Besides restaurants, a visit to LA wouldn’t be complete without a visit to one of our great art museums like The Broad downtown or The Getty in Brentwood but, do yourself a favor and check out The Getty Villa in Malibu instead. Often overlooked, this museum is an experience that few will ever forget. Don’t miss their exhibit The Fayum Mummy portraits. They are a beautiful example of the earliest forms of encaustic painting dating back to the late 1st century! I also would encourage visitors to check out The Hammer Museum in Westwood. It’s one of my favorite places to go bar none!
Shoutout is all about shouting out others who you feel deserve additional recognition and exposure. Who would you like to shoutout?
I met my husband, John in 1988 while living in NYC. John had a demanding full time job but after working all day he would join me at my job site to help me with painting apartments or refinishing floors. When I started learning faux finish techniques he encouraged me to keep going. When we decided to move to the Bay Area, he supported me in continuing to build my painting business there. When I made the transition into fine art painting, he was always my biggest fan. If you’re an artist, you understand that being creative is just what we do, but John is truly amazed by every artwork that I produce. I wouldn’t be an artist today if it were not for his love and encouragement.

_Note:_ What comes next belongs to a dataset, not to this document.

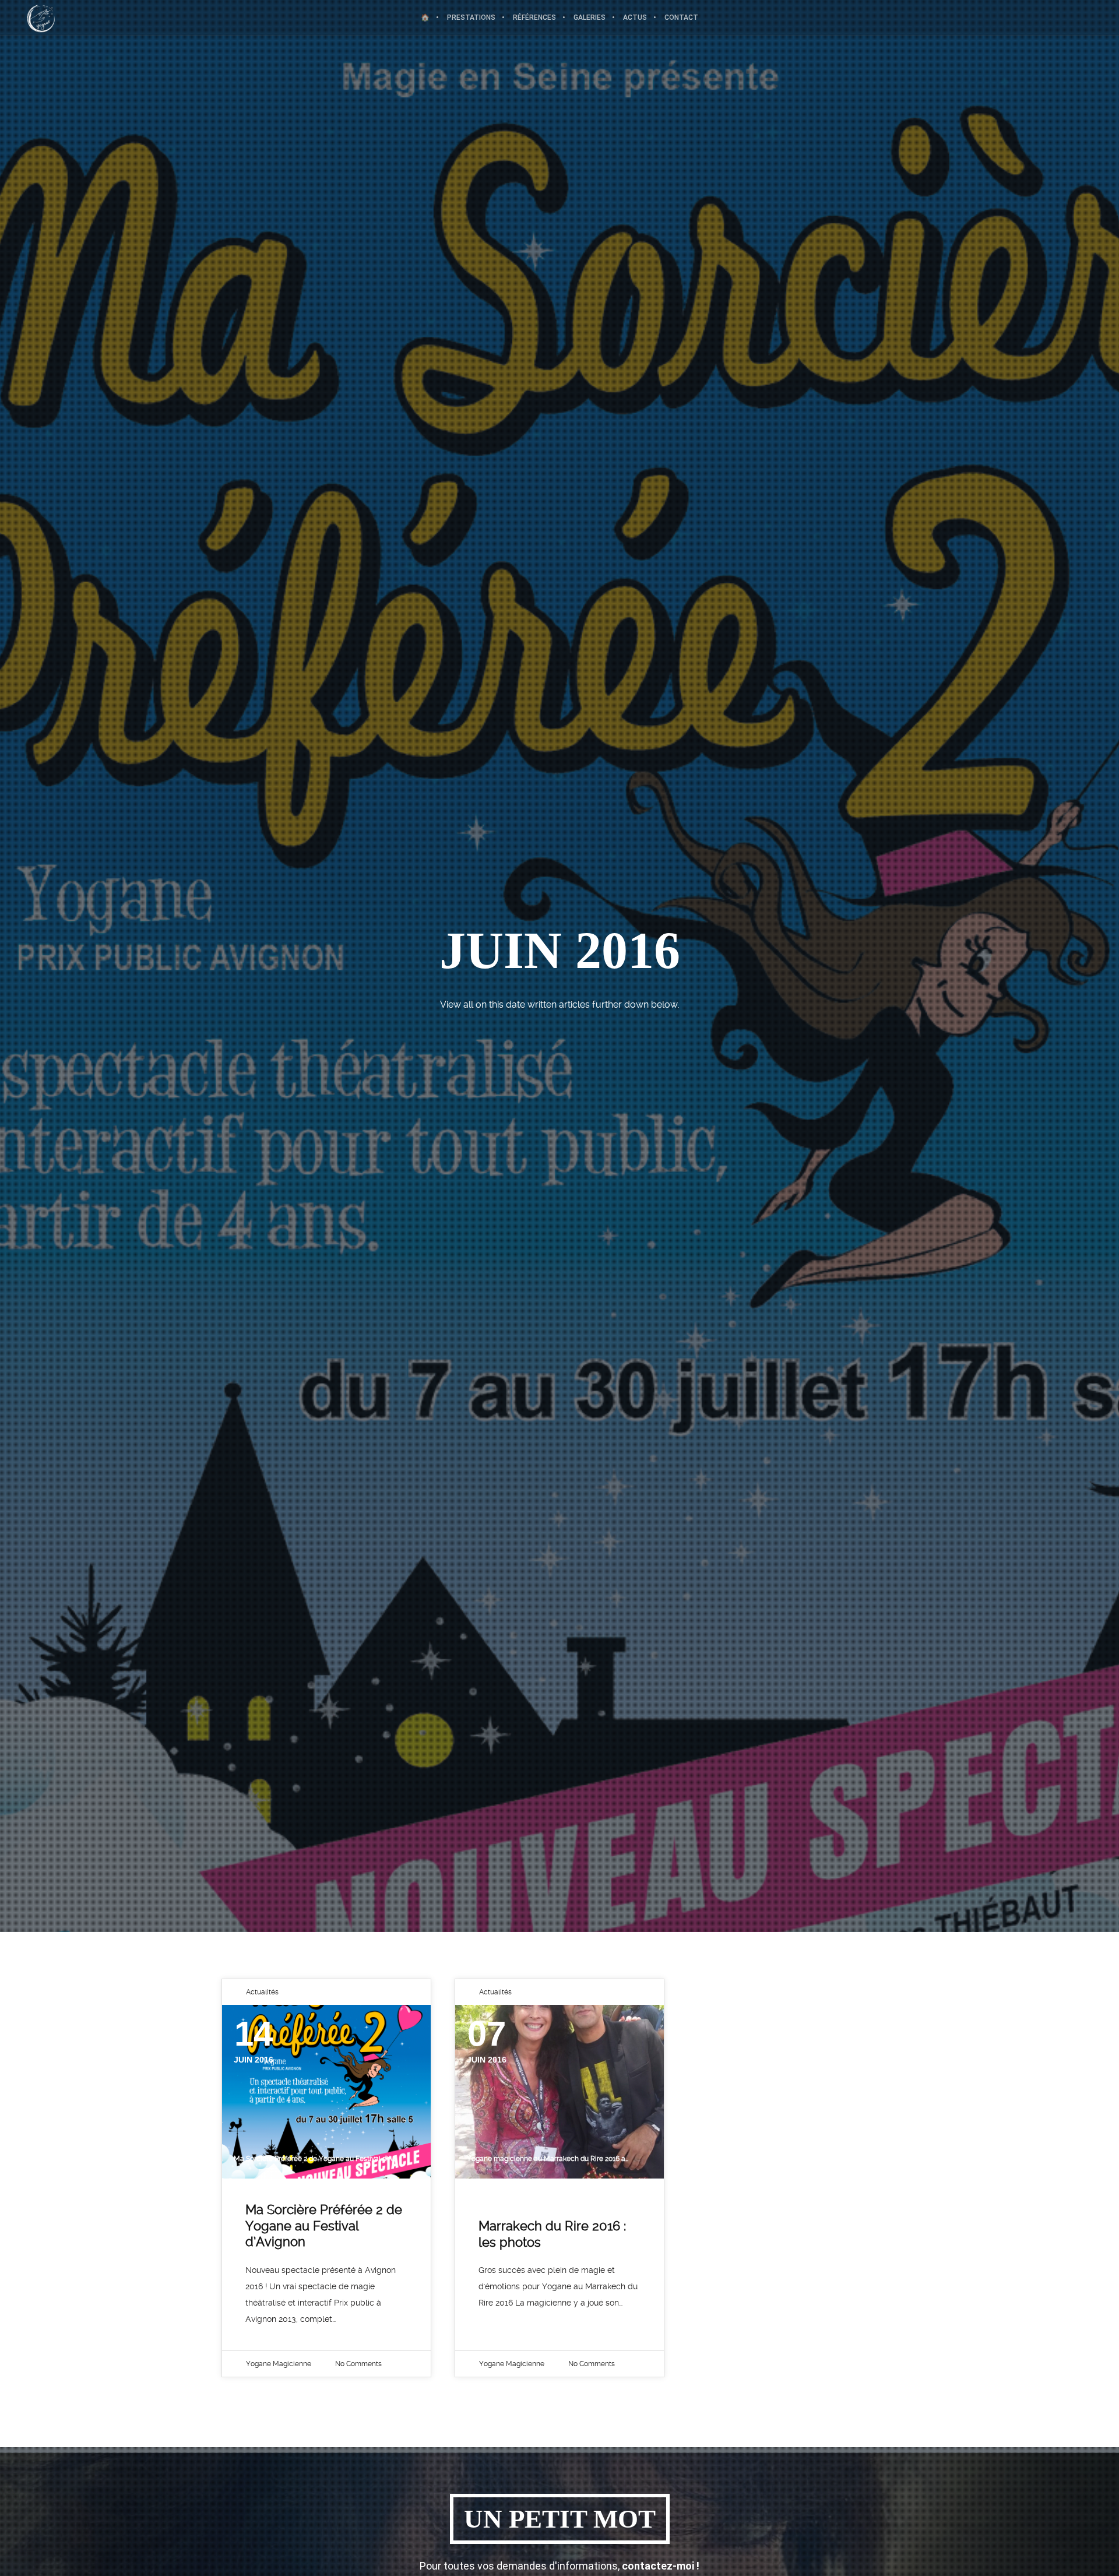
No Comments (358, 2364)
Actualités (262, 1992)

I also would like to especially thank Dale Youngman, Rebecca Molayem and Liz Gordon for their support of my artwork over the years. They believed in me and have been influential in helping to establish my career as an artist here in Los Angeles.
Brooke Harker, Nichole McDaniel, Sheryl Benji and Joan Marie are all amazing artists who started a little thing called Saturday Night Live Art Shows on Facebook and Instagram this past year. The platform gives artists from all over the world an opportunity to share their works despite being locked down during these unfortunate times of COVID-19. We are live every Saturday Night from 6-9pm. Check it out #snlartshows
Julienne Johnson is curating an international art show at one of Tokyo, Japan’s top museums, Chiba City Museum of Art.
I was invited to participate with my painting “Siren’s Song”. It will be my second museum show so I am very grateful to Julienne for including me.